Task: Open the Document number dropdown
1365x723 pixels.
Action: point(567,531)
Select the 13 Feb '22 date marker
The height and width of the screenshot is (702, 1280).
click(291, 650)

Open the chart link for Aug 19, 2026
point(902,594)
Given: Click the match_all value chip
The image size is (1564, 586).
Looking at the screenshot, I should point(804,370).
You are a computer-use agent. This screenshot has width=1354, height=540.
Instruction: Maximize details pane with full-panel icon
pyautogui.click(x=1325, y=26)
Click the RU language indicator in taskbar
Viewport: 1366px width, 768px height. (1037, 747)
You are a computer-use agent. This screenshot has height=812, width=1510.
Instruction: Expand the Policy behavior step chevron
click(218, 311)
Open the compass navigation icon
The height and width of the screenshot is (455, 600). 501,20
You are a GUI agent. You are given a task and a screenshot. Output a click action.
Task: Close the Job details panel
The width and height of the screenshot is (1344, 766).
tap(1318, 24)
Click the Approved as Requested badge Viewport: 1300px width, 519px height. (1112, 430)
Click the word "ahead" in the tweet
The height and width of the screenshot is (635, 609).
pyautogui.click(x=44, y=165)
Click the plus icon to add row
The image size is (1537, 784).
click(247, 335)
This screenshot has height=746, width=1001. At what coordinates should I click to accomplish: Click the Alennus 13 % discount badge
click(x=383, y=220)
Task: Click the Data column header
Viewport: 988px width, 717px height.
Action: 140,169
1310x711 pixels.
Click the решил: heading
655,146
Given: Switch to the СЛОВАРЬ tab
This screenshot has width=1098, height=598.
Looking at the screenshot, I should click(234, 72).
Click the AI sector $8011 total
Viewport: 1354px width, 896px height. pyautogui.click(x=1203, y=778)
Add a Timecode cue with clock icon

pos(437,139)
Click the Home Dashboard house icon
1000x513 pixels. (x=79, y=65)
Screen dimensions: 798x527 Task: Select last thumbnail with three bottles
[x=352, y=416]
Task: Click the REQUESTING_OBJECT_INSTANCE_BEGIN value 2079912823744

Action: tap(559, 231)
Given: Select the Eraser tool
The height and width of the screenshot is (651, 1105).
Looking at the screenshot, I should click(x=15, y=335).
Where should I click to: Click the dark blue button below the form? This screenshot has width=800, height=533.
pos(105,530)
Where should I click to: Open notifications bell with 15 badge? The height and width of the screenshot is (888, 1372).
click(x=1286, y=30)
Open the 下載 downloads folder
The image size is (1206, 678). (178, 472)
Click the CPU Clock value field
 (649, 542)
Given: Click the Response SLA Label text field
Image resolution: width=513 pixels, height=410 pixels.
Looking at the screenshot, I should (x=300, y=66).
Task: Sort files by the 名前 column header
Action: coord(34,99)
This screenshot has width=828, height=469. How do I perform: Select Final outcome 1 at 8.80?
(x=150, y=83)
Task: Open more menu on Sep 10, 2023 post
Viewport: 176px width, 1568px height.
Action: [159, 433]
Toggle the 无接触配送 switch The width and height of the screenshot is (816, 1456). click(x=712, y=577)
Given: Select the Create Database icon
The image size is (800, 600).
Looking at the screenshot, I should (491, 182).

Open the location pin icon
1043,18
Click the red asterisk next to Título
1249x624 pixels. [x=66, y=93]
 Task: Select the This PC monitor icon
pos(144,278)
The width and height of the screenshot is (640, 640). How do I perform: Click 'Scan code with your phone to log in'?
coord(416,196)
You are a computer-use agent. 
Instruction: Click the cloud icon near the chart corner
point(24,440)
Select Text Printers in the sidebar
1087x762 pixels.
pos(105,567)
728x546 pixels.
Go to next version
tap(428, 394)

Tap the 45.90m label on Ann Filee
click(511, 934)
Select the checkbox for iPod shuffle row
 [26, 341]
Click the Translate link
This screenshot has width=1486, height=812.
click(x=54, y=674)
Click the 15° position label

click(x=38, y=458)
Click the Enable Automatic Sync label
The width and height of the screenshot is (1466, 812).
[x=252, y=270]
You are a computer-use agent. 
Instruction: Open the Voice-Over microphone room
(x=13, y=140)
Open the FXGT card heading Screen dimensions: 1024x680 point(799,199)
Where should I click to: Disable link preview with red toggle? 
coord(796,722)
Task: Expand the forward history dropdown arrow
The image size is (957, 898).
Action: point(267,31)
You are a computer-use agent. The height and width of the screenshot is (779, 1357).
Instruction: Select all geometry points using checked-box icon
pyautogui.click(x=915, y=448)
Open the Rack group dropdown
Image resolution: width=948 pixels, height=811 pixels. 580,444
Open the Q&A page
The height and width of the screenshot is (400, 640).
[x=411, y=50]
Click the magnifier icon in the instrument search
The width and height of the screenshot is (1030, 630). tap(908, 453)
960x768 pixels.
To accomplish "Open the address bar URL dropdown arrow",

※ ※ ※

*Problem statement*.
Find the word "arrow" in the entries above and gather every line that holds it.

*Reply*.
Task: Expand the forward history dropdown arrow
To accomplish "Open the address bar URL dropdown arrow",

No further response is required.